WHAT YOU NEED TO DO — Count every line in the records below that contains the string "panel". Report that number alone.

DATASET —
○ ○ ○ ○ ○ ○ ○

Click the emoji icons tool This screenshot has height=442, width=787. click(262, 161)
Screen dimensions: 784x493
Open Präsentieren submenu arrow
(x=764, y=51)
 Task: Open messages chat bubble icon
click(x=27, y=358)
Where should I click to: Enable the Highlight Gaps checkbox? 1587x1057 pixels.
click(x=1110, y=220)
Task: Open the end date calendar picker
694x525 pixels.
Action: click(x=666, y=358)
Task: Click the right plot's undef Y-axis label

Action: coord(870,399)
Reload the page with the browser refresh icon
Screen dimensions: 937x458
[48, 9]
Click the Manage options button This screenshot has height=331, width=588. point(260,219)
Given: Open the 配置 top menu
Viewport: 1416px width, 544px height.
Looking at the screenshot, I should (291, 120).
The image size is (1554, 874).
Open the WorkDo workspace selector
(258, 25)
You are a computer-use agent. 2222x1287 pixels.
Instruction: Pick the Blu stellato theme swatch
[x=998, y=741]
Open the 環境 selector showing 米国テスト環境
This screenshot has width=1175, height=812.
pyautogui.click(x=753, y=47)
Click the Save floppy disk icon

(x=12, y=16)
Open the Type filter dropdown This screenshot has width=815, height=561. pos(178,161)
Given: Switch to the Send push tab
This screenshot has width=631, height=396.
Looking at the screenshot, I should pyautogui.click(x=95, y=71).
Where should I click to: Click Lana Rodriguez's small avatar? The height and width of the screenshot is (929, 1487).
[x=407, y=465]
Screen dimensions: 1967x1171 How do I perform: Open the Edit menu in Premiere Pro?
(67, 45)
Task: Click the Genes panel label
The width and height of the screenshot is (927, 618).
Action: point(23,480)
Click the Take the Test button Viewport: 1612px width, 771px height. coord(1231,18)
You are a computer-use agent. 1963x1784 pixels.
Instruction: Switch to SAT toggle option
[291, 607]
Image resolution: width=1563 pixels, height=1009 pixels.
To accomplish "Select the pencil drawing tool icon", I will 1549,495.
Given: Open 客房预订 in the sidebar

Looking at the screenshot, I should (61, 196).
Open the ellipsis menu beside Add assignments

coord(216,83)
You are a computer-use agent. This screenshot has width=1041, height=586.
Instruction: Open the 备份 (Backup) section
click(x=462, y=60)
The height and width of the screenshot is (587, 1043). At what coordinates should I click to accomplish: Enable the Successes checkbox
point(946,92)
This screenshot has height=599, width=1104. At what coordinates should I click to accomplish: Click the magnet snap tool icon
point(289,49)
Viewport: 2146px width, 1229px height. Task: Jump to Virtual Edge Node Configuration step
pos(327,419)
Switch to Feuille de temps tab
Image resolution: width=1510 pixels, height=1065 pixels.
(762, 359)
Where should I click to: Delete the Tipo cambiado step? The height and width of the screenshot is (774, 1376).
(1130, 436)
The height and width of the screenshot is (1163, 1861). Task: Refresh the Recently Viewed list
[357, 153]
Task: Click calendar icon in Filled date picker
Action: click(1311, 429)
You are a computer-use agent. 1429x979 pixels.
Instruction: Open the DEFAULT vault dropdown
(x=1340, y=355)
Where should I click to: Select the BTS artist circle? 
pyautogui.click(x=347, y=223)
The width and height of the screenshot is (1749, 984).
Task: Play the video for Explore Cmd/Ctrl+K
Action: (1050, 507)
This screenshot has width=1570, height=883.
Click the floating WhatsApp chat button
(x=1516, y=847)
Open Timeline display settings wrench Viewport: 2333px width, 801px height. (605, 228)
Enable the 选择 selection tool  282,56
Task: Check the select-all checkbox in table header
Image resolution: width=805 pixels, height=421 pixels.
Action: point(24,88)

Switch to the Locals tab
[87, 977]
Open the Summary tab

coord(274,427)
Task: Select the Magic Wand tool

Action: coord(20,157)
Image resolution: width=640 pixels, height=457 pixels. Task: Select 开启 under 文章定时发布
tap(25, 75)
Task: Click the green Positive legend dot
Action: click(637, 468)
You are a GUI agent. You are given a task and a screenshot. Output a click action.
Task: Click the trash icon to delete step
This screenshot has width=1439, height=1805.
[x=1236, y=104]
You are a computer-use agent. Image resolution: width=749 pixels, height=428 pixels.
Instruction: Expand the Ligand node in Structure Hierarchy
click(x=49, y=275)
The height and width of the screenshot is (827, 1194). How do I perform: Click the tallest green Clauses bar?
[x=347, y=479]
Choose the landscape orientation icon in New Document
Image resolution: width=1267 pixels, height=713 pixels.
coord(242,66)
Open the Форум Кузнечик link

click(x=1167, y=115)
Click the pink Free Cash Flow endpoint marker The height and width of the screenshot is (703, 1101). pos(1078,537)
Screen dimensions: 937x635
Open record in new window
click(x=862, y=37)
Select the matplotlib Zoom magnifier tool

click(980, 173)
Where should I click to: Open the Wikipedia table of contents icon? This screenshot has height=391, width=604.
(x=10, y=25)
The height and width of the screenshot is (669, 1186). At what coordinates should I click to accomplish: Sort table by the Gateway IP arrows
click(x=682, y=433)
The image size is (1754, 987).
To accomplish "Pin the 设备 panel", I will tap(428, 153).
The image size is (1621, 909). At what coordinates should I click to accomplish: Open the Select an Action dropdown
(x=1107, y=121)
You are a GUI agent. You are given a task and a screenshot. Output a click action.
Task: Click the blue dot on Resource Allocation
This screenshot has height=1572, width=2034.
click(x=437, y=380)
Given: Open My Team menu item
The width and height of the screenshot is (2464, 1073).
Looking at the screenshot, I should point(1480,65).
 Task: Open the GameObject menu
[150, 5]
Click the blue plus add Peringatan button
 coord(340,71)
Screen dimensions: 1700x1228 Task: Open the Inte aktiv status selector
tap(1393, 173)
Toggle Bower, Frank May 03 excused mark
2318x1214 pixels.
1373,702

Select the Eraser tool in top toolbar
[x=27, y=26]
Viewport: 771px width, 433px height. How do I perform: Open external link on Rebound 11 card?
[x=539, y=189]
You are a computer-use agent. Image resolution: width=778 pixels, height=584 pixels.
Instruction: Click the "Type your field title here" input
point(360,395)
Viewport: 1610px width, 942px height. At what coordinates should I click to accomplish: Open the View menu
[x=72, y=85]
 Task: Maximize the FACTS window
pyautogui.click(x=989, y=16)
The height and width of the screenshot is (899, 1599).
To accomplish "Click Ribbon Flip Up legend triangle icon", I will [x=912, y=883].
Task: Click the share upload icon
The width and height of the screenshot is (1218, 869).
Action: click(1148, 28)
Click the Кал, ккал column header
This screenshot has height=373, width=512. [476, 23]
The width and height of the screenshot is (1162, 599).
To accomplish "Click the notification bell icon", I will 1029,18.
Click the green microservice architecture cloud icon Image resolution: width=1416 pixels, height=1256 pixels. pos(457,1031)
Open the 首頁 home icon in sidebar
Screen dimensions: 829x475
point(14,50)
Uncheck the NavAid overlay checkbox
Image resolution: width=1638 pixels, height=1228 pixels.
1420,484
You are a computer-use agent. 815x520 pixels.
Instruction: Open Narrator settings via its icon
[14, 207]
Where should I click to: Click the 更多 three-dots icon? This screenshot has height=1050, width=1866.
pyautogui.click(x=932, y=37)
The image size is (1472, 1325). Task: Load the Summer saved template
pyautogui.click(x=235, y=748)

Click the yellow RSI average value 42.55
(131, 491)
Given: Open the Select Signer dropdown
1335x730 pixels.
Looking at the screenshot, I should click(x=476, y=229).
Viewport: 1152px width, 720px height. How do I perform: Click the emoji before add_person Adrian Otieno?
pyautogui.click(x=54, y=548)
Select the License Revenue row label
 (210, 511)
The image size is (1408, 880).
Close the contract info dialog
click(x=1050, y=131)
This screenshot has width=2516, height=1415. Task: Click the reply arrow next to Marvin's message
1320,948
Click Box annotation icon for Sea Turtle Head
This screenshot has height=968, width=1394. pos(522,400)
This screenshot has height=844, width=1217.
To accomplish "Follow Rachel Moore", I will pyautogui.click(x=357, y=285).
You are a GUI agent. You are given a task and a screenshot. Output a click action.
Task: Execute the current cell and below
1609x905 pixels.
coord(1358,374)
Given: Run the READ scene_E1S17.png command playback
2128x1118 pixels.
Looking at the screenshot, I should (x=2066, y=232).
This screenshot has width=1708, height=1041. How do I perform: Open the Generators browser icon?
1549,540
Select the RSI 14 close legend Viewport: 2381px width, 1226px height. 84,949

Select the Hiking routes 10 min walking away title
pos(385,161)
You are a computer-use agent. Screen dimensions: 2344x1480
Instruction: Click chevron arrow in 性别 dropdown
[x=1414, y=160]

○ ○ ○ ○ ○ ○ ○

OUTPUT OF THE TASK — 2